A esta preocupante certeza, cabe sumarle otra sospecha, que atañe al personaje de Clooney y que remite a una pérfida doble operación: moral e ideológica. Por una parte, el moralismo de Reitman se desata por completo en la parte final del film, cuando Bingham toma consciencia de sus "fallos" en una subtrama familiar (la boda de la hermana) de un esquematismo alarmante, y es finalmente castigado mediante una flagrante trampa narrativa (en mi opinión, es literalmente imposible ver venir la resolución del romance del protagonista).
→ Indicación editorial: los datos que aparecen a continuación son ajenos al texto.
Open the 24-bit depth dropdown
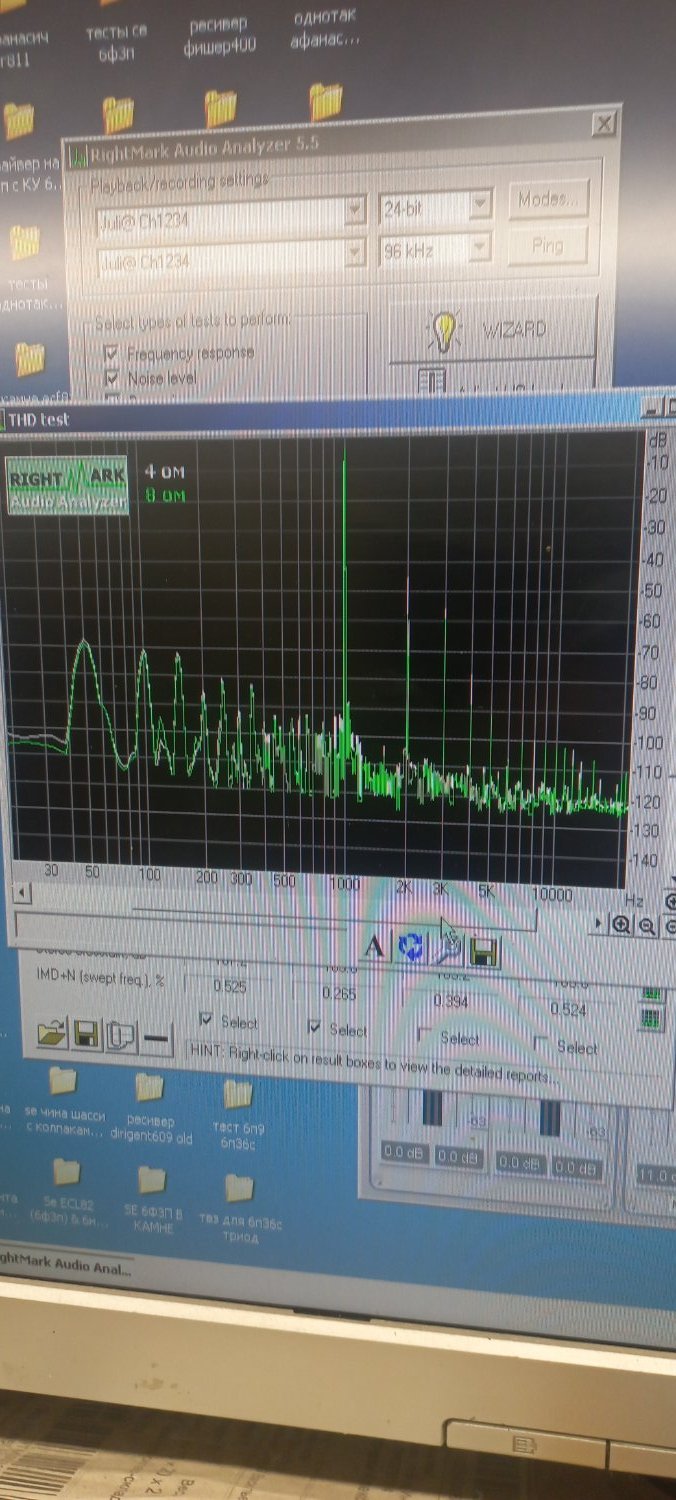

Aunque lo peor no es esto, sino otra idea que se va tejiendo paulatinamente en el trasfondo ideológico del film: la progresiva recolocación de Clooney como sostén moral de la película, una vez que un mal “mayor” (encarnado por la ambiciosa jovencita) aparece en escena.

Poco a poco, vamos conociendo la fragilidad de la fachada tras la que se esconde el protagonista, cuestión desplegada gracias a uno de los trucos más agotados del manual de guionista de Hollywood: la crisis que sufre Bingham en su labor como motivational speaker (comparen los previsibles y civilizados discursos de Clooney con las salvajes y mordaces diatribas del Tom Cruise de Magnolia o el Alec Baldwin de El precio de la ambición / Glengarry Glen Ross… no hay color). Pues bien, una vez ya se nos ha obligado a compadecer al pobrecito Clooney, un hombre subido a la ola de la explotación del mal ajeno, Amor sin escalas remata su argucia final: convencernos de que, en el contexto de la crisis económica actual, no existen los culpables: todos somos víctimas. ¿Pero es realmente así? ¿Son equivalentes el sufrimiento de Clooney/Bingham, recompensado con la empatía que muestra hacia él Reitman, y el de los trabajadores condenados al desempleo, reducidos por el director a la condición de anecdóticos bustos parlantes?